Download Japanese Podcast

2024-09-06 perl podcast Mojo::UserAgent Mojolicious japanese

I was looking for some podcasts to improve my Japanese language learning. Based on recommendations from Reddit, I found the Nihongo Con Teppei podcast. The idea is to listen to a native Japanese speaker discuss various topics, which helps in getting a feel for the language and eventually understanding it.

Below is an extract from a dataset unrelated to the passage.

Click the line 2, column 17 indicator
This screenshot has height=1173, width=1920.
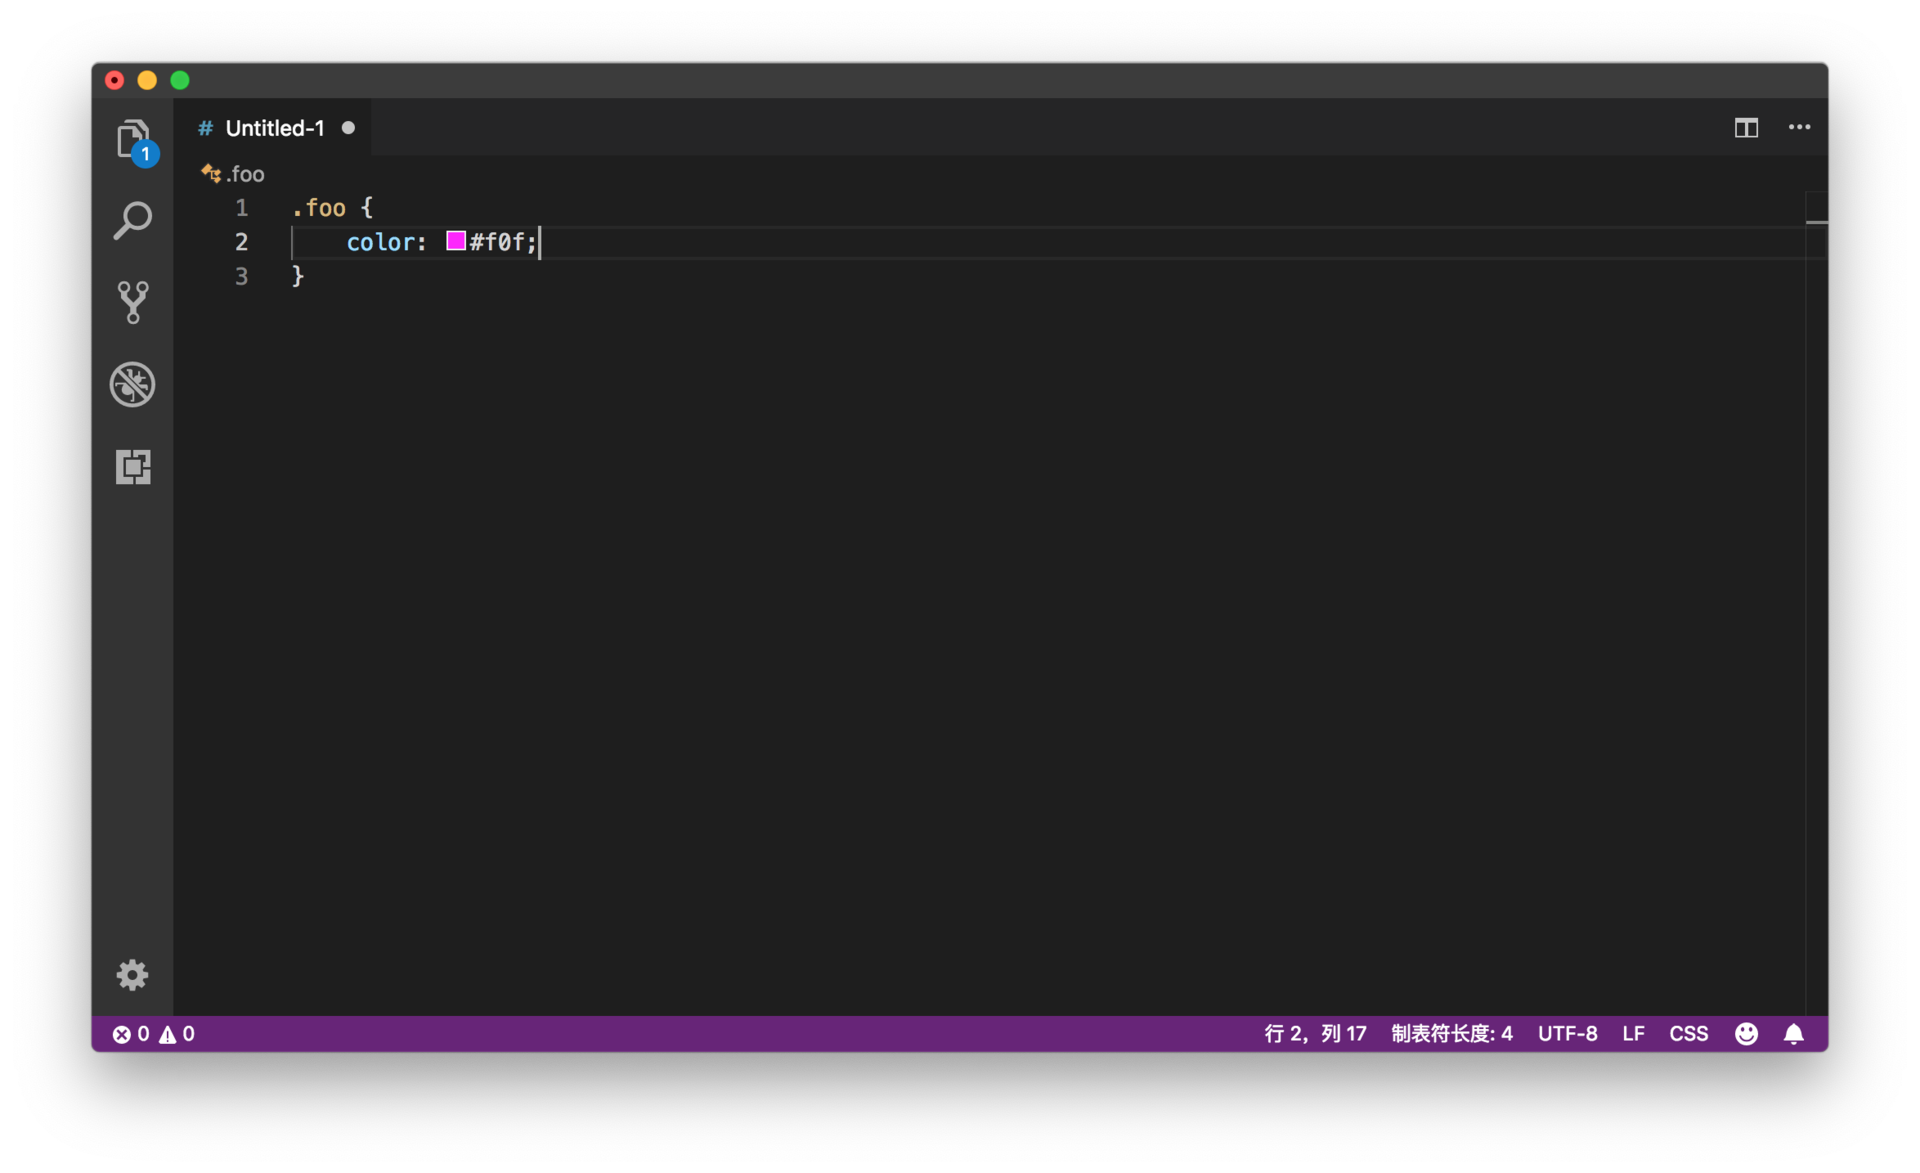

Since I often learn offline, I wanted to download the podcast episodes in .mp3 format. Note that the pages are currently static, as the author has moved to Spotify for delivering newer episodes. Therefore, I don’t need to worry too much about future changes. Upon analyzing the web page, I noticed there are numbered index.html pages like:

  • index-70.html - first batch of episodes
  • index-69.html - second batch
  • and so on

Each page contains links to a generic download page. The link includes a parameter u that points to the .mp3 file. Using this, it’s relatively straightforward to build a simple script based on the Mojolicious framework and its web client, Mojo::UserAgent.

use 5.16.3;
use Mojo::UserAgent;

my $ua  = Mojo::UserAgent->new;
my $page = 'http://teppeisensei.com/index-66.html';

my $dom = $ua->get($page)->result->dom;
my @download_urls = $dom->find('a')
    # find links with href attributes pointing to .mp3 files
    ->grep(sub { defined $_->attr('href') && $_->attr('href') =~ /\.mp3/ })     
    ->map(sub { Mojo::URL->new($_->attr('href')) })
    ->map(sub { Mojo::URL->new($_->query->param('u')) })
    ->each;

for my $url (@download_urls) {
    my $filename = $url->path->parts->[-1];
    next if -e $filename;

    warn "$url -> $filename\n";
    my $tx = $ua->get($url);
    $tx->result->save_to($filename);
}

Here are a few notes on the script above:

  • Mojolicious provides well-structured objects, making it easy to manipulate data. For example, to obtain the @download_urls variable, you can turn the user agent result into a DOM parser, find all links using Mojo::Collection, filter URLs containing .mp3, and extract the u parameter as a Mojo::URL object.
  • The download section extracts the filename from the URL, fetches the .mp3 file, and saves it locally.

I can highly recommend the podcast and this quick script allowed me to enjoy it offline.